While there are many important strengths of this study, it is not without limitations. First, selection bias is likely given that we will enroll MSM who accept research screening and participation. To mitigate this bias, we will collect data on characteristics of those who decline trial participation. Second, our results may not be generalizable to all geographic areas of Kenya, although data from earlier studies among MSM in Kenya suggest that the behavior risk profiles, sexual networks, and social interactions of MSM across the 3 sites are similar. Third, contamination can be a problem, so we will collect data on receipt of antibiotics in the past 30 days to monitor for this, especially in the standard care arm. Fourth, providing PPT or doxyPEP to intervention arm participants may reduce STI rates in the control arms by reducing NG and CT prevalence within sexual networks. We have data on STI prevalence at these sites prior to the study, which we can use to identify temporal decreases in STI rates [124]. Fifth, data we collect on stigmatized behaviors, such as condomless receptive anal intercourse and substance use, may be underreported due to social desirability bias.
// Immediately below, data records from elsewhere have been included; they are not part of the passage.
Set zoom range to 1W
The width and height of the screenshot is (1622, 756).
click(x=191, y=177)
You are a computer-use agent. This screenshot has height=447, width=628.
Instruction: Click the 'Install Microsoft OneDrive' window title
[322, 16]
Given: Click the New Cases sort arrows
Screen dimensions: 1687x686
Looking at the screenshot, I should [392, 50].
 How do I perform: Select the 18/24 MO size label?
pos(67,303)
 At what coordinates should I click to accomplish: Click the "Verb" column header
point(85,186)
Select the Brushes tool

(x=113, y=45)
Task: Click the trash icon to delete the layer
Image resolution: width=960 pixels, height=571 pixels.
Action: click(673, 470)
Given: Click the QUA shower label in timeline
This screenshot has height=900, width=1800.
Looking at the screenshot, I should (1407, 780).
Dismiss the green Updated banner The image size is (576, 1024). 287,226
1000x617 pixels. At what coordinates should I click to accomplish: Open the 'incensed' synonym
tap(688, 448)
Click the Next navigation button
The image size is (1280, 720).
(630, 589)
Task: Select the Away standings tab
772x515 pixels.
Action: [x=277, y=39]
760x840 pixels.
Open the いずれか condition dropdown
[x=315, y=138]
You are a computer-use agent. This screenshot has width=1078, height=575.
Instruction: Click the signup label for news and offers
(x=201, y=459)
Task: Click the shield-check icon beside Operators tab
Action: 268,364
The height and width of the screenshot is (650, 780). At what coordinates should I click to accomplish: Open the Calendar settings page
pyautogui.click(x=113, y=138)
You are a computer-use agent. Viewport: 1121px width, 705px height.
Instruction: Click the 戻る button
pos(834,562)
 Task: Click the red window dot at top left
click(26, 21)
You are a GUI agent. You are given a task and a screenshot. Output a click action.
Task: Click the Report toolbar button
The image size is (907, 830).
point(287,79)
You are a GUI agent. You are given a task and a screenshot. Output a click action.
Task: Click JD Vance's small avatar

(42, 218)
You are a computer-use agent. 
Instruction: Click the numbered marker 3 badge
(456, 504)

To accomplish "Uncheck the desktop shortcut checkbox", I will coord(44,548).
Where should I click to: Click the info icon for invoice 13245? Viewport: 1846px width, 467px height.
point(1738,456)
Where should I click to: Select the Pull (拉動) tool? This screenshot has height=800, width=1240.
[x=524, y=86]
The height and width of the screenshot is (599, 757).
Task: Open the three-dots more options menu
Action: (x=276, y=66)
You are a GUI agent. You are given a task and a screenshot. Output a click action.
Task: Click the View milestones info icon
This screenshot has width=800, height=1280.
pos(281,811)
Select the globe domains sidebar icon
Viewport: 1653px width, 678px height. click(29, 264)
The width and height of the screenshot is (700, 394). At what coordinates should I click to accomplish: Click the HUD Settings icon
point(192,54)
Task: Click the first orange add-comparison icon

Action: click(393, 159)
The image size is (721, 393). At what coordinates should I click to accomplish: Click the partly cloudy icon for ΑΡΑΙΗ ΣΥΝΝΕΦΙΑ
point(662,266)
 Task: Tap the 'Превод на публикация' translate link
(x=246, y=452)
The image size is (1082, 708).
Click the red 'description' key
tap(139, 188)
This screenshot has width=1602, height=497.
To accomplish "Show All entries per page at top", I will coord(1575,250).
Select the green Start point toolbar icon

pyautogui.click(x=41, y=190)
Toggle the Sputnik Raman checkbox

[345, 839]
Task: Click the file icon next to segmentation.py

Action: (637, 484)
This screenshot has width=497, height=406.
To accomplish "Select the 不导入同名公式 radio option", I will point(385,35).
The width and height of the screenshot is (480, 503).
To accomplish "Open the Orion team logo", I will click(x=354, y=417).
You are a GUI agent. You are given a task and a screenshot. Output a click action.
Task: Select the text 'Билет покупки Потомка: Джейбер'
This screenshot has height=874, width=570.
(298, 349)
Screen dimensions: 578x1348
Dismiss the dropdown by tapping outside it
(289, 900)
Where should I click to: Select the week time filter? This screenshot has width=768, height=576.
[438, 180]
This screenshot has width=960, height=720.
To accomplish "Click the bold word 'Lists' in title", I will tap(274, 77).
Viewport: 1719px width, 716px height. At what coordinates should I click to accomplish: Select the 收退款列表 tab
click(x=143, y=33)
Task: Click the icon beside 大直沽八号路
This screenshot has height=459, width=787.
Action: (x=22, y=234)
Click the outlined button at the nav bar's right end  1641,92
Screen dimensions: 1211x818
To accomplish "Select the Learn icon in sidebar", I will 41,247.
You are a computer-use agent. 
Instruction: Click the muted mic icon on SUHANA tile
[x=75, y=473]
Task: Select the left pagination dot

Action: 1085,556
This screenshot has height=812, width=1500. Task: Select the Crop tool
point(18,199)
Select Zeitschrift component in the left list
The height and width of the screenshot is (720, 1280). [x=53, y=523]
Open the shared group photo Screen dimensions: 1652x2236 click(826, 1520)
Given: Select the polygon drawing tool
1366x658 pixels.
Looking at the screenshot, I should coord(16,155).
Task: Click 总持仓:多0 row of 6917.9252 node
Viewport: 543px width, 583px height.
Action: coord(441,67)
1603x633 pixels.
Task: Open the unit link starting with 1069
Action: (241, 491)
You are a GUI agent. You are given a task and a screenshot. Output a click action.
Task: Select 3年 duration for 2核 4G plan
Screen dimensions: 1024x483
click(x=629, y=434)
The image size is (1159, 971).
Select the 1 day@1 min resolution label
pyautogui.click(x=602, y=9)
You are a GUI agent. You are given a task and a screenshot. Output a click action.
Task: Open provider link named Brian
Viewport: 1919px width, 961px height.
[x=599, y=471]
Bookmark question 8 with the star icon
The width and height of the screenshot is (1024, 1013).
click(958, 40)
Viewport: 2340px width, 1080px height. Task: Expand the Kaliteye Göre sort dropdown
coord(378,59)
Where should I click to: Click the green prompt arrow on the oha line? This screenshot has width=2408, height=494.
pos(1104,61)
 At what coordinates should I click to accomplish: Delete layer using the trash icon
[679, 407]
Our experience with ACASI in prior studies suggests that this method of data collection may yield more frank responses to questions on sensitive topics [82]. Sixth, there may be differential retention given the open-label design. We will try to address attrition bias by minimizing the burden of study visits and of each intervention on participants, keeping procedures within a reasonable timeframe, and monitoring clinic flow. Finally, we have not included testing for resistance in other organisms such as Staphylococcus aureus or Streptococcus pneumoniae due to a ceiling on our allowed budget. We will seek additional funding for additional testing of stored swabs and hair samples to explore the relationship between PPT and doxyPEP and AMR in off-target bacteria.

Conclusions

The prevalence and incidence of bacterial STIs, including syphilis, NG, and CT infections, among MSM remain high in resource-limited settings such as Kenya. Results of this trial will provide critical data needed to inform guidelines to improve STI control among MSM in sub-Saharan Africa and other resource-limited settings where NAAT is not routinely available. Trial data will be used to model the health and economic impact of scaling up WHO-recommended PPT and doxyPEP compared to standard care on STI control among MSM and their partners in Kenya using a stochastic, agent-based model and standard cost-effectiveness evaluation. Modeled estimates of the health and economic impact of scaling up these two interventions on STI control among MSM and their partners in Kenya will provide critical information to guide policymakers.